Could you retype all of the entries exactly, without their pictures?

Supplied records:
-- Opening Marker --

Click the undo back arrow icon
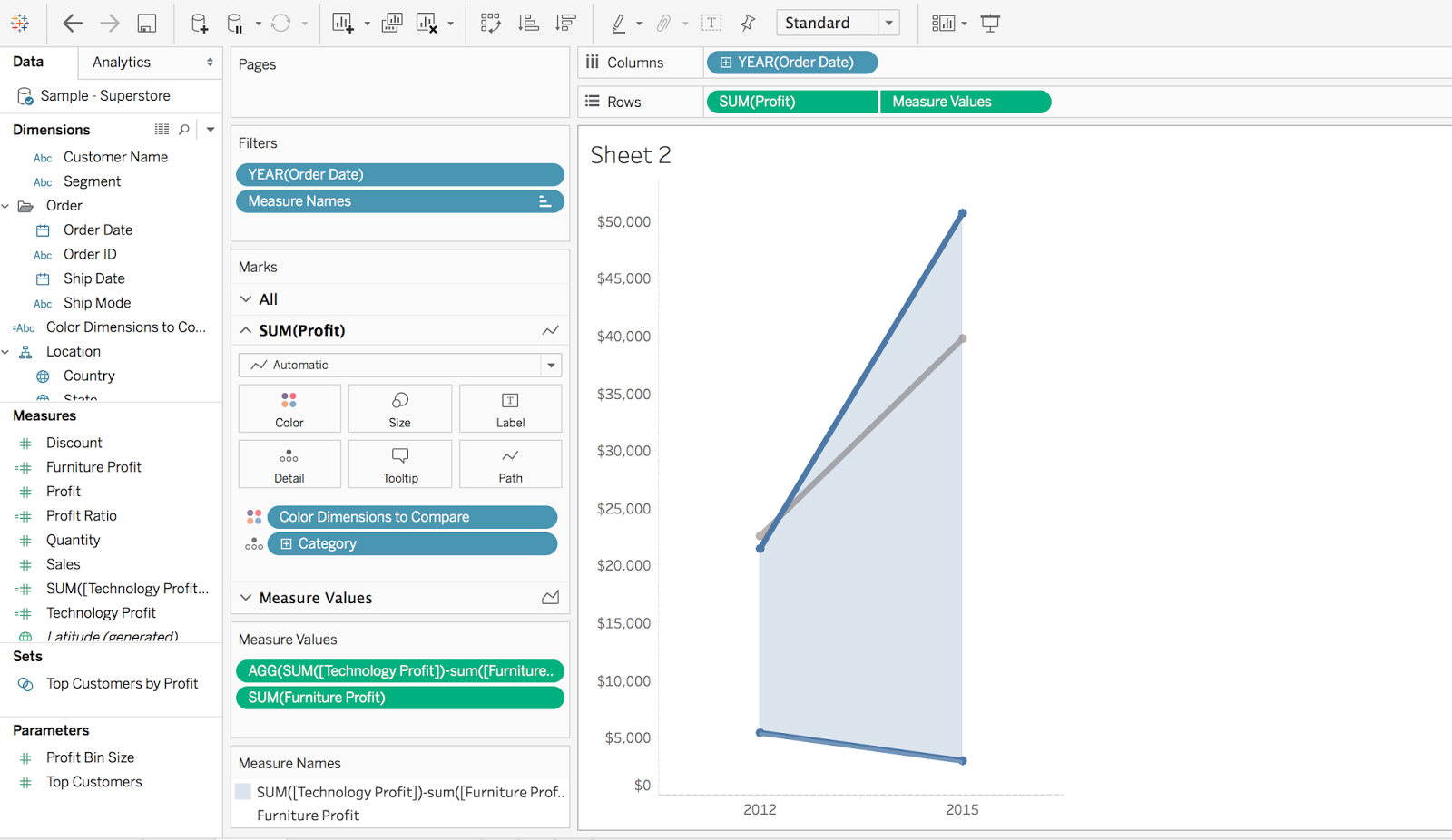[x=73, y=24]
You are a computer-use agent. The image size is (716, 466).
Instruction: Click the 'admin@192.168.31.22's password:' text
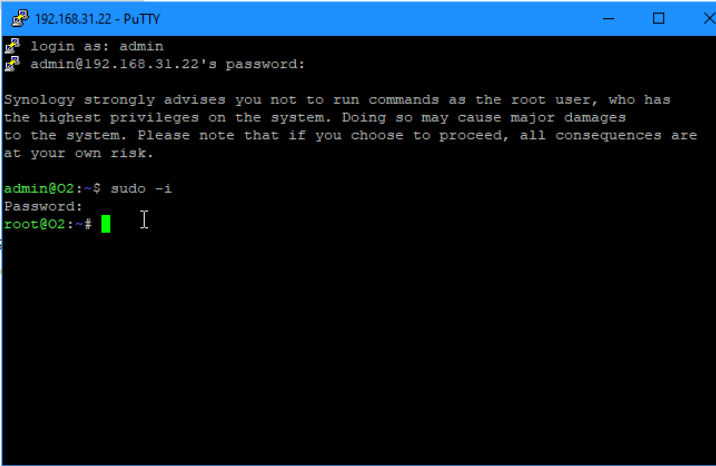[168, 64]
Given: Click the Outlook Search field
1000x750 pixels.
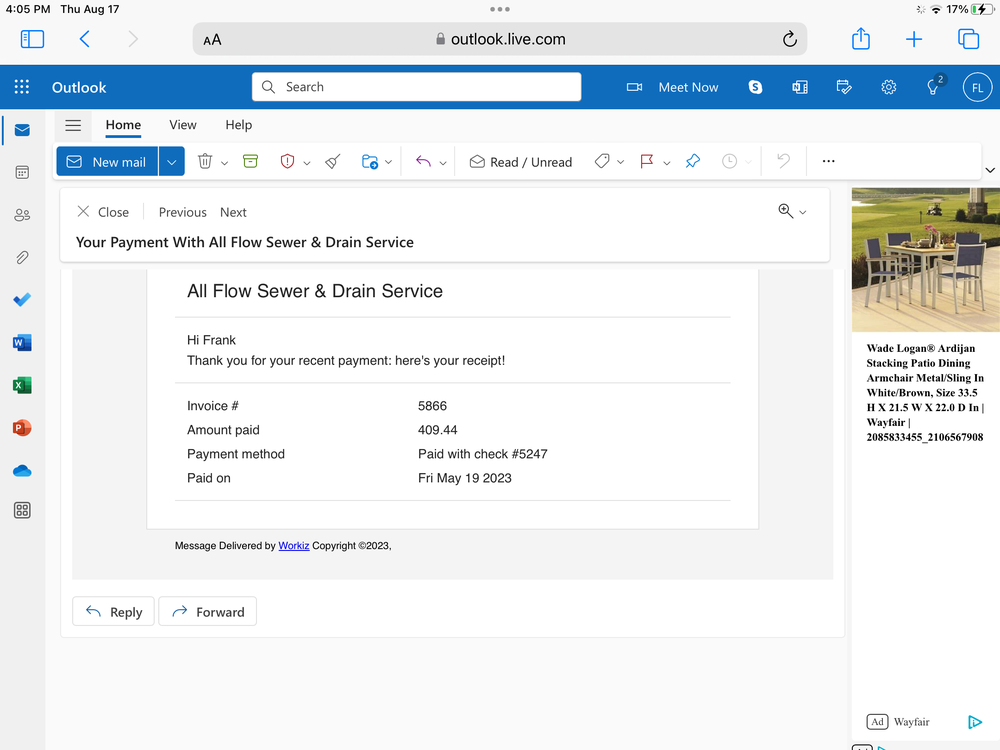Looking at the screenshot, I should coord(416,87).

-- Closing Marker --

Exercise response:
Click the undo back arrow icon
[x=73, y=24]
You are a computer-use agent. The image size is (716, 466).
Instruction: Click the 'admin@192.168.31.22's password:' text
[168, 64]
Given: Click the Outlook Search field
1000x750 pixels.
Looking at the screenshot, I should coord(416,87).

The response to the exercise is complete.